## Exercise description
Return nothing but the lines from the one with "Task: Click the fourth" through the one with "The height and width of the screenshot is (457, 800)." in the data below, word for word and without pictures.

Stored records
★ ★ ★ ★

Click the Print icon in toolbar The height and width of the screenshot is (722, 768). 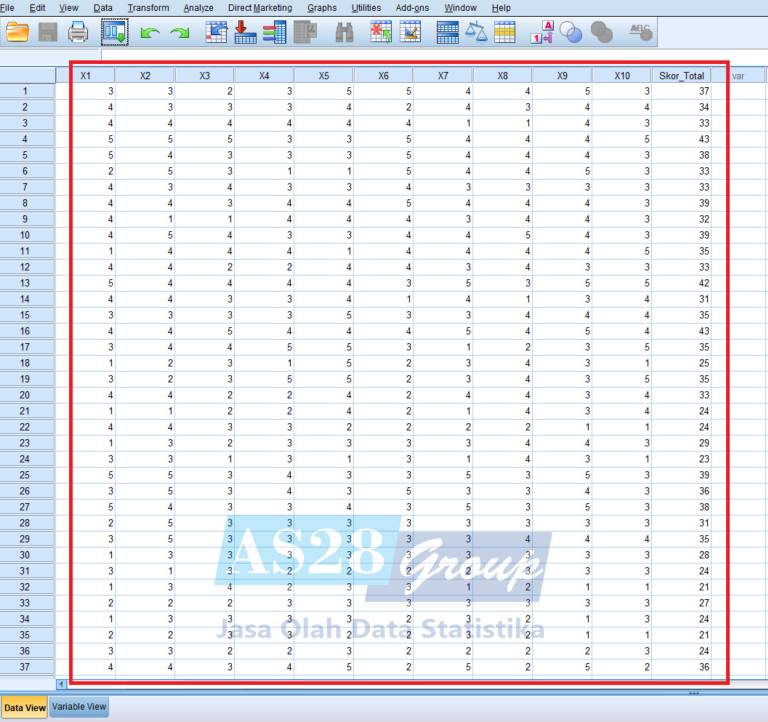click(78, 32)
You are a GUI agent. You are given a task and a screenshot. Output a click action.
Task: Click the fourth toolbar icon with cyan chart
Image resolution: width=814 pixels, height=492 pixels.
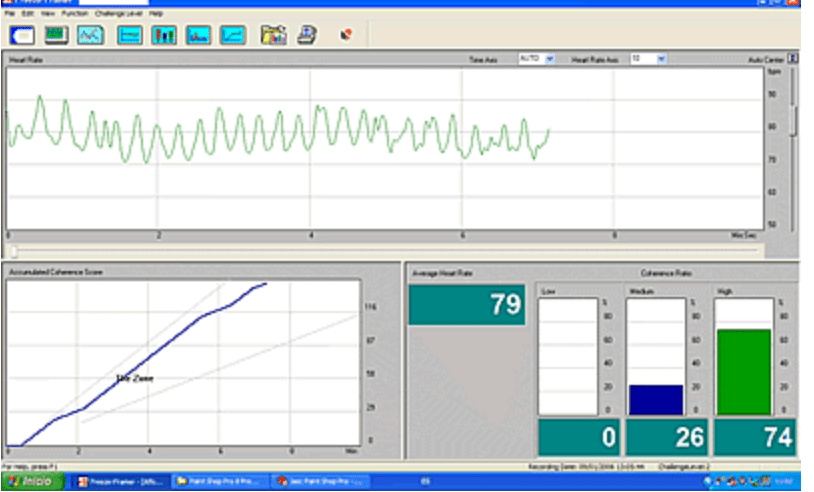tap(129, 35)
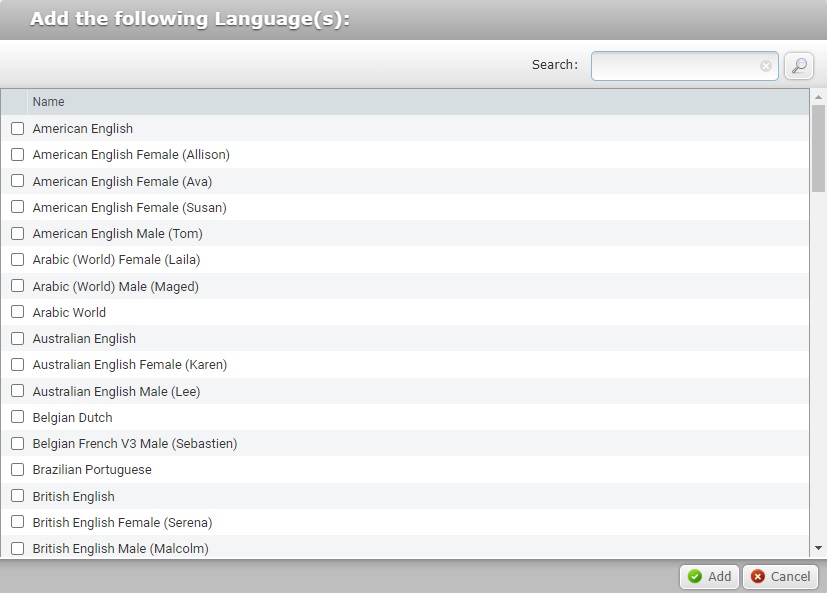Select Australian English Male (Lee)
Screen dimensions: 828x593
pos(17,391)
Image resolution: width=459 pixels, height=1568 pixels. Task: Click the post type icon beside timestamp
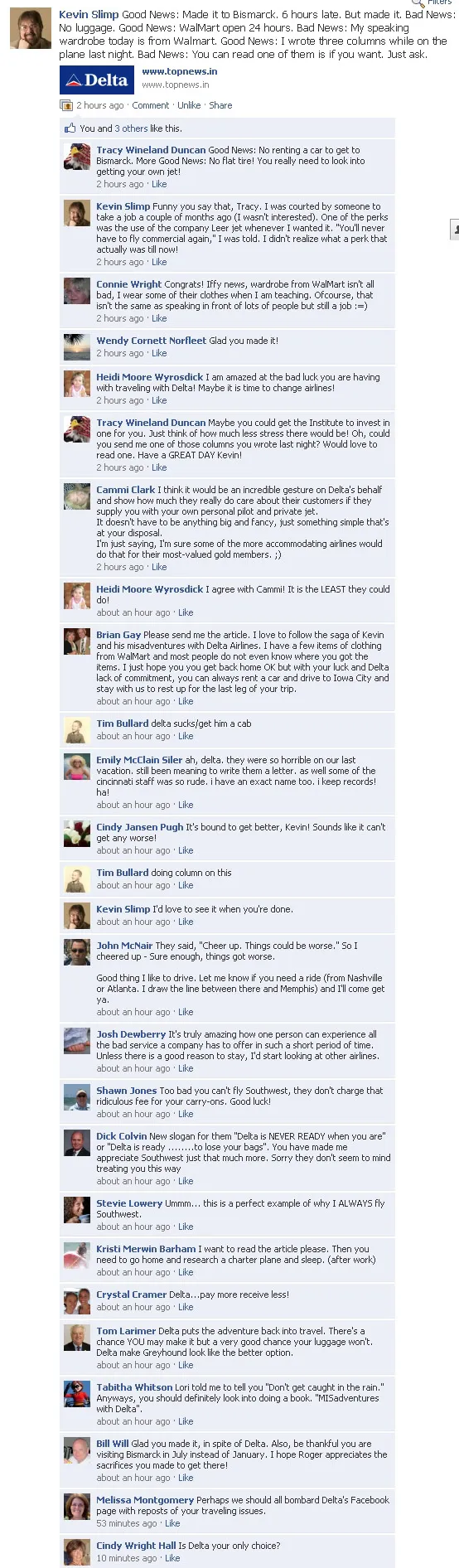[66, 105]
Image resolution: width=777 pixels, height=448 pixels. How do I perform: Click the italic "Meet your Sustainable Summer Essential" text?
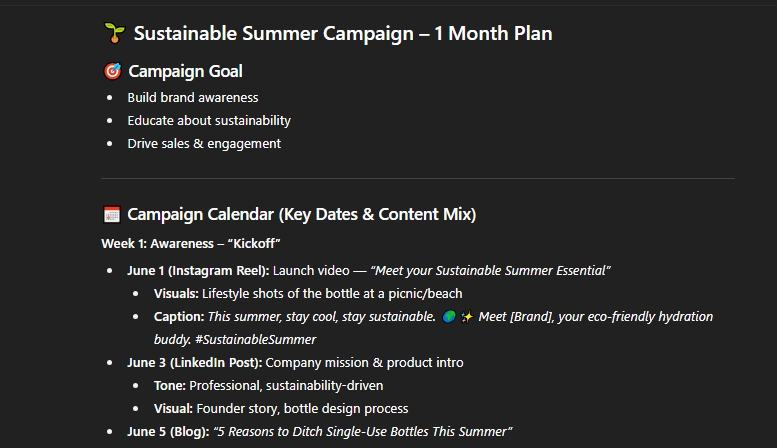click(x=491, y=271)
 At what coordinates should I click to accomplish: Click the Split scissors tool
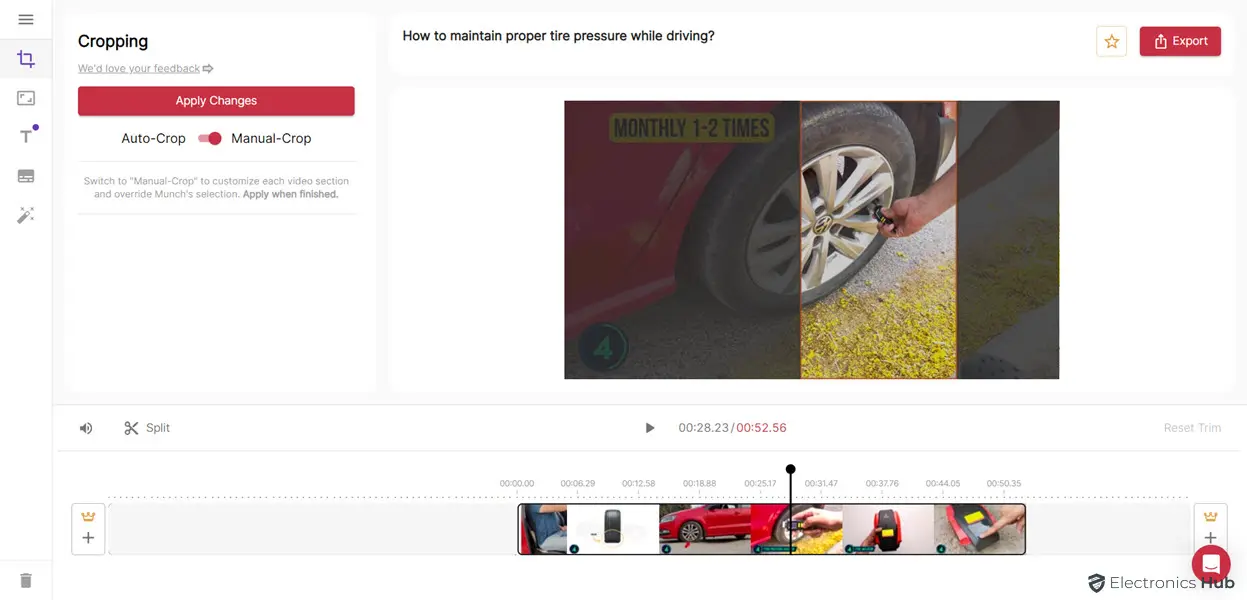pos(146,428)
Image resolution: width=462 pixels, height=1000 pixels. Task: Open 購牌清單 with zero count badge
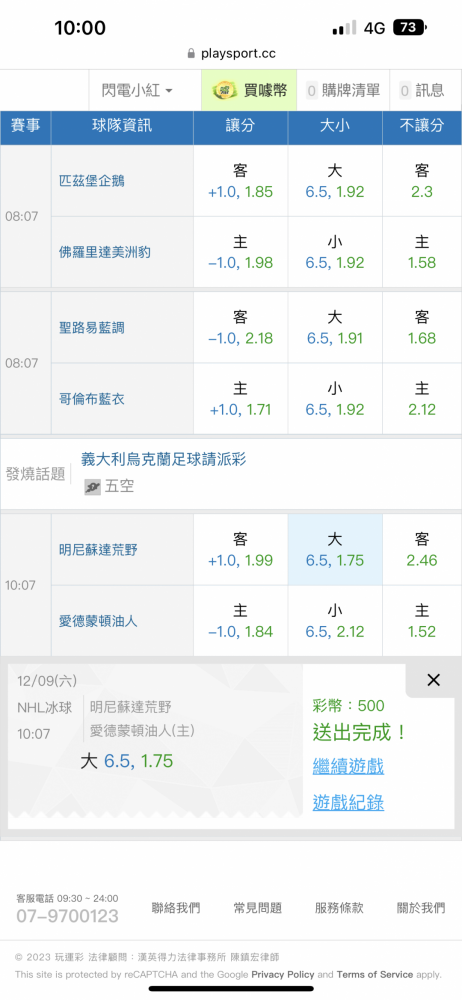(343, 91)
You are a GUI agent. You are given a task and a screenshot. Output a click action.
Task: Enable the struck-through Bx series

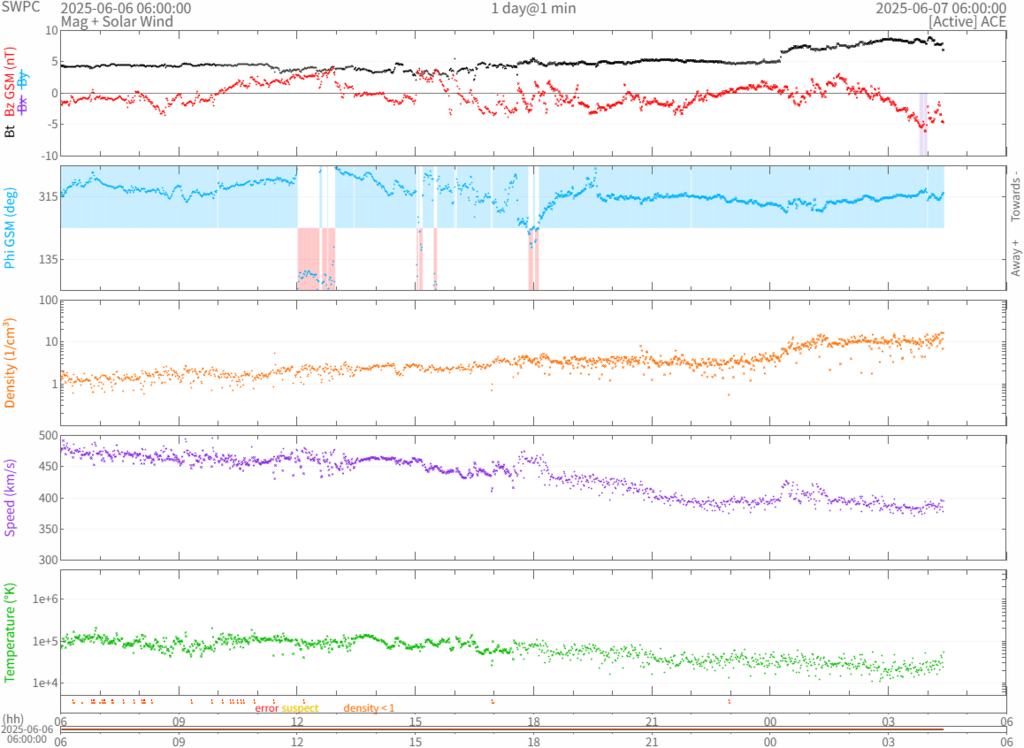coord(22,104)
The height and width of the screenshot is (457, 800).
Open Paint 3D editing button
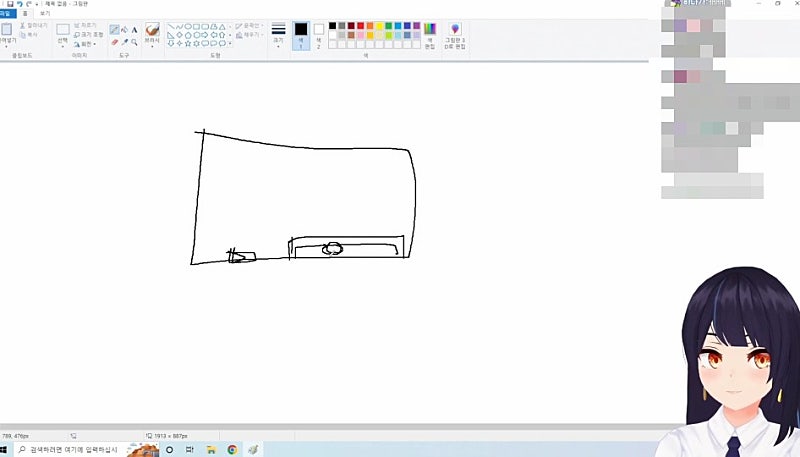pos(455,34)
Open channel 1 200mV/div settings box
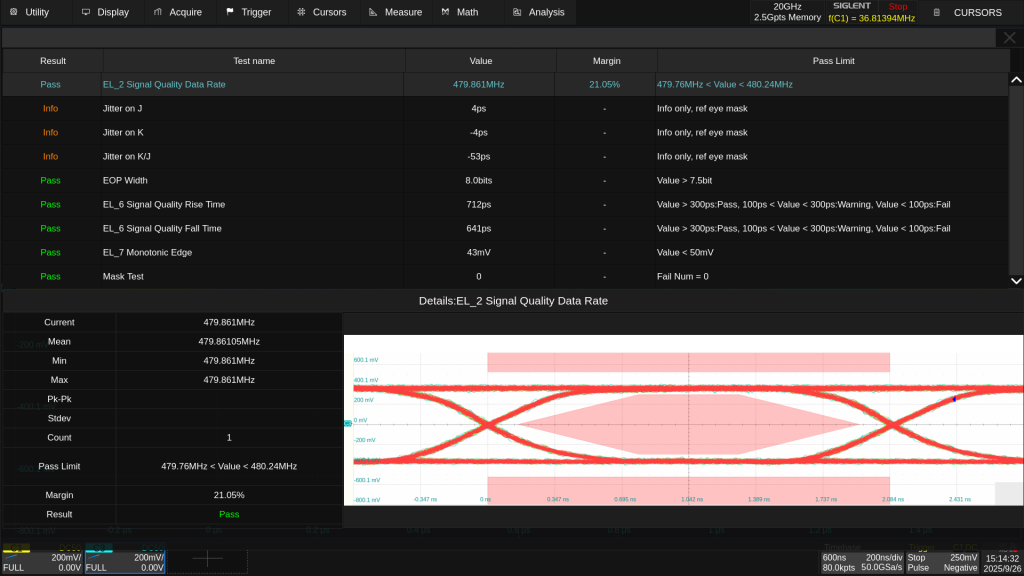The width and height of the screenshot is (1024, 576). pos(42,562)
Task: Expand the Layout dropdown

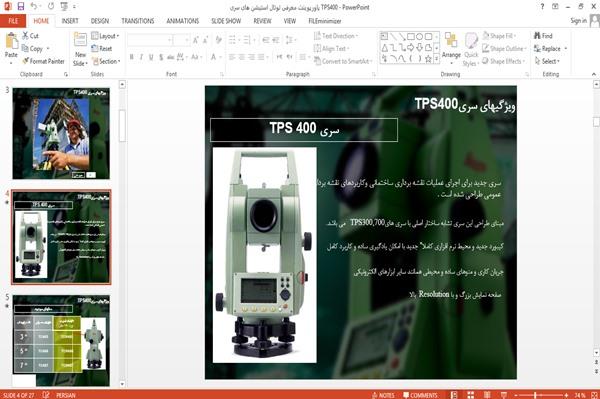Action: pos(105,36)
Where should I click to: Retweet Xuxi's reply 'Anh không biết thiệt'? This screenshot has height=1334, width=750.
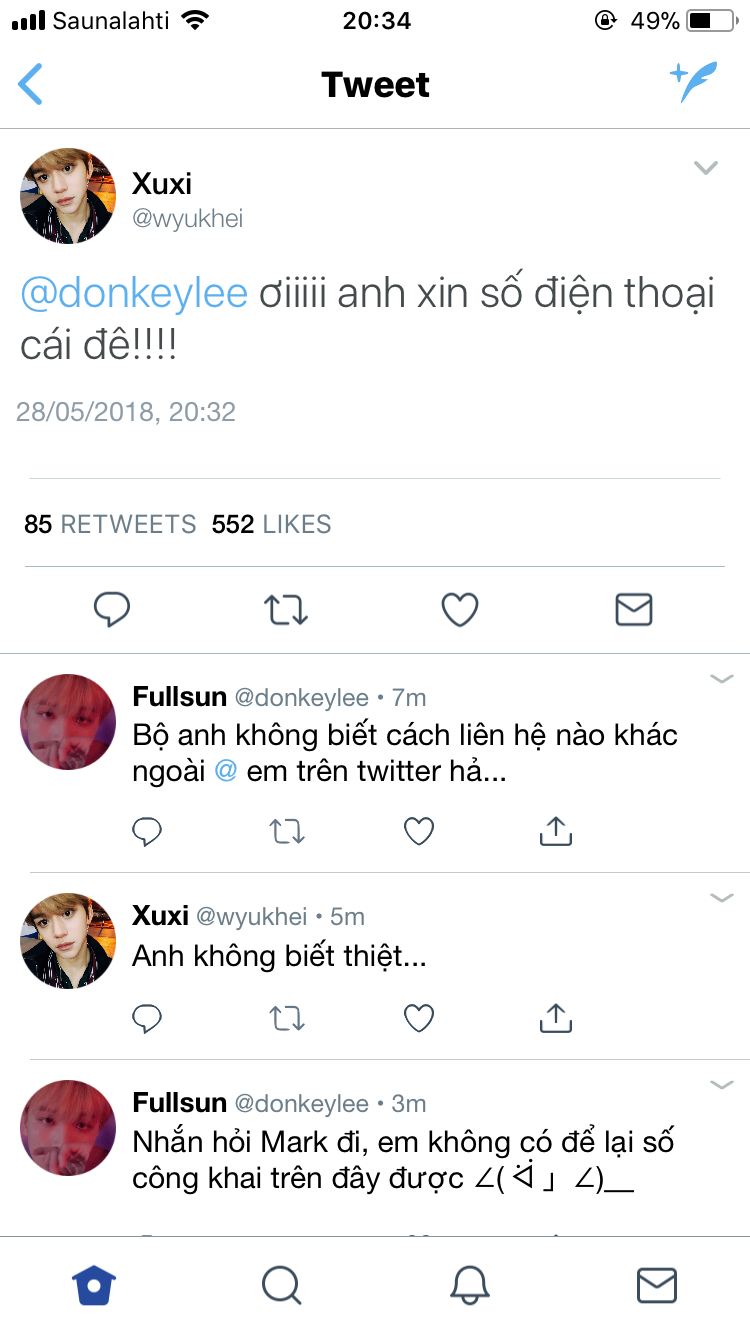click(288, 1018)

★ ★ ★ ★

## Exercise result
Task: Click the fourth toolbar icon with cyan chart
Image resolution: width=814 pixels, height=492 pixels.
tap(129, 35)
Select Australian English Male (Lee)
Screen dimensions: 828x593
pos(17,391)
Image resolution: width=459 pixels, height=1568 pixels. Task: Click the post type icon beside timestamp
[66, 105]
Image resolution: width=777 pixels, height=448 pixels. How do I perform: Click the italic "Meet your Sustainable Summer Essential" text?
click(x=491, y=271)
 At what coordinates should I click to accomplish: Click the Split scissors tool
pos(146,428)
Image resolution: width=462 pixels, height=1000 pixels. Task: Open 購牌清單 with zero count badge
(343, 91)
You are a GUI agent. You are given a task and a screenshot. Output a click action.
Task: Enable the struck-through Bx series

coord(22,104)
The height and width of the screenshot is (457, 800).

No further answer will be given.